Should a US president take that catastrophic decision to retaliate, innumerable lives would be extinguished in less time than it takes to complete a football match. “First millions, then tens of millions, then hundreds of millions of people will die in the first 72 minutes of a nuclear war.
“And then comes nuclear winter where the billions then die from starvation.”
Jacobsen suggests that the Pentagon in Washington D.C. and a nuclear reactor in California would be the first targets in a 72-minute world-ending war.
Should Iran, or any other global force, fire nuclear weaponry at the Department of Defence offices and the nuclear base in Diablo Canyon, it would cause complete carnage for top brass and a frenzied response from Trump.
The sitting POTUS would have just six minutes to react to news of a missile headed towards the US and would likely be under pressure from his military advisors to launch a retaliatory strike.
Whatever the decision, it comes down to the president alone to press the big red button, as Jacobsen says a “volatile” commander-in-chief (we wonder who that could be?!) would be fatal for the rest of the world.
She said: “You would want to have a commander-in-chief who is of sound mind, who is fully in control of his mental capacity, who is not volatile, who is not subject to anger.
“These are significant character qualities that should be thought about when people vote for president, for the simple reason that the president has sole authority to launch nuclear weapons.”
Speaking with podcaster Lex Fridman, Jacobsen added that the present US policy of “launch on warning” means that retaliation would occur before there was an opportunity to question why the initial alarm had been activated.
“We are one misunderstanding, one miscalculation away from nuclear Armageddon and no matter how nuclear war starts, it ends with everyone dead,” she stated.
“The US Defense Department has a early warning system. And the system in space is called SBIRS, a constellation of satellites that is keeping an eye on all of America’s enemies.
“So the moment an ICBM launches, they see the hot rocket exhaust on the ICBM a fraction of a second after it launches. And so there begins this horrifying policy called launch on warning, and that’s the US counterattack.
“The reason that the United States is so ferociously watching for a nuclear launch somewhere around the globe is so that the nuclear command and control system in the US can move into action to immediately make a counterstrike.
“That policy, launch on warning, is exactly like it says, it means the United States will not wait to absorb a nuclear attack. It will launch nuclear weapons in response before the bomb actually hits.”

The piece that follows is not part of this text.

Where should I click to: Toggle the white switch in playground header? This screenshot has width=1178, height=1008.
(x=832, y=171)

On more than one occasion previously, the order has been issued for Russian or American forces to launch a nuclear strike, only for it to subsequently emerge that the command was given in error. We may not be so fortunate next time.

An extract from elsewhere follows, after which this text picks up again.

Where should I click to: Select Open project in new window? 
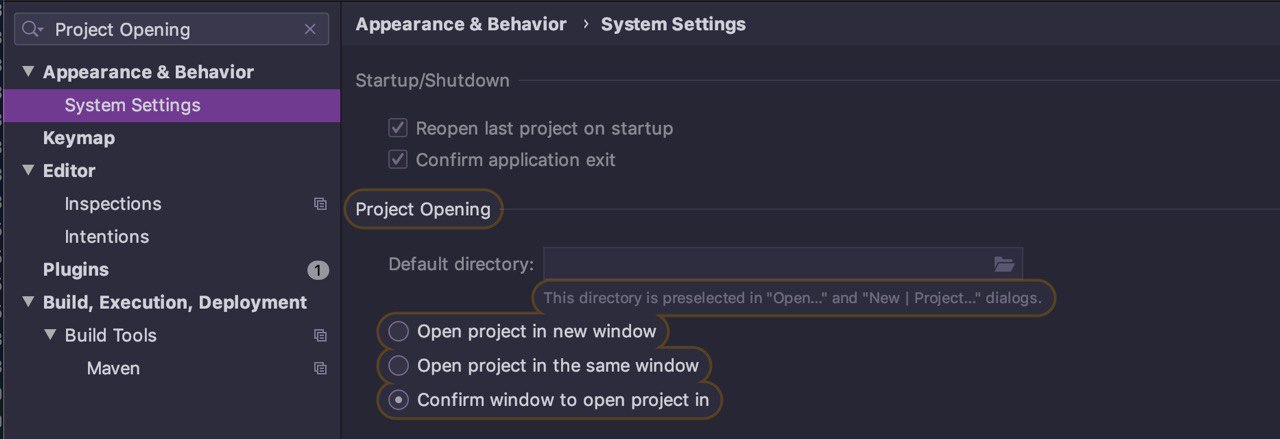tap(399, 332)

Annie adds that at least one former US president has voiced concerns that it’s logical to trigger Armageddon based on a blip on a radar screen.
“The best sort of hitting the nail on the head statement is in President Reagan’s memoirs,” she said.
“He refers to the six-minute window and calls it irrational. He says, ‘How can anyone make a decision to launch nuclear weapons based on a blip on a radar scope?'”.
She highlights that unlike what we witness in films, a nuclear missile cannot be recalled or redirected once the launch button has been pressed – something President Reagan himself wasn’t aware of. The consequences of a nuclear blast remain poorly comprehended, she explains, and the resulting mushroom cloud would drag in individuals from miles away and launch them skyward as they burnt alive – with the terror being replicated in urban centres worldwide.
“The United States has 1,770 nuclear weapons deployed, meaning those weapons could launch in as little as 60 seconds and up to a couple minutes. Some of them on the bombers might take an hour or so,” she said.
“Russia has 1,674 deployed nuclear weapons, same scenario, their weapon systems are on par with ours. That’s not to mention the 12,500 nuclear weapons amongst the other nine nuclear-armed nations.”
When the warheads explode, 300mph gales would wreak devastation, she explains.
“You’re talking about people miles out getting sucked up into that stem. When you see the mushroom cloud, that would be people,” she said.
She reveals that she spoke with dozens of senior political and military officials regarding nuclear deterrence theory, and they all concurred on one point.
“Every source I interviewed for this book, from former Secretaries of Defence, nuclear sub force commanders, Stratcom commanders, FEMA directors, nuclear weapons engineers, they all shared with me the common denominator that nuclear war is insane,” she said.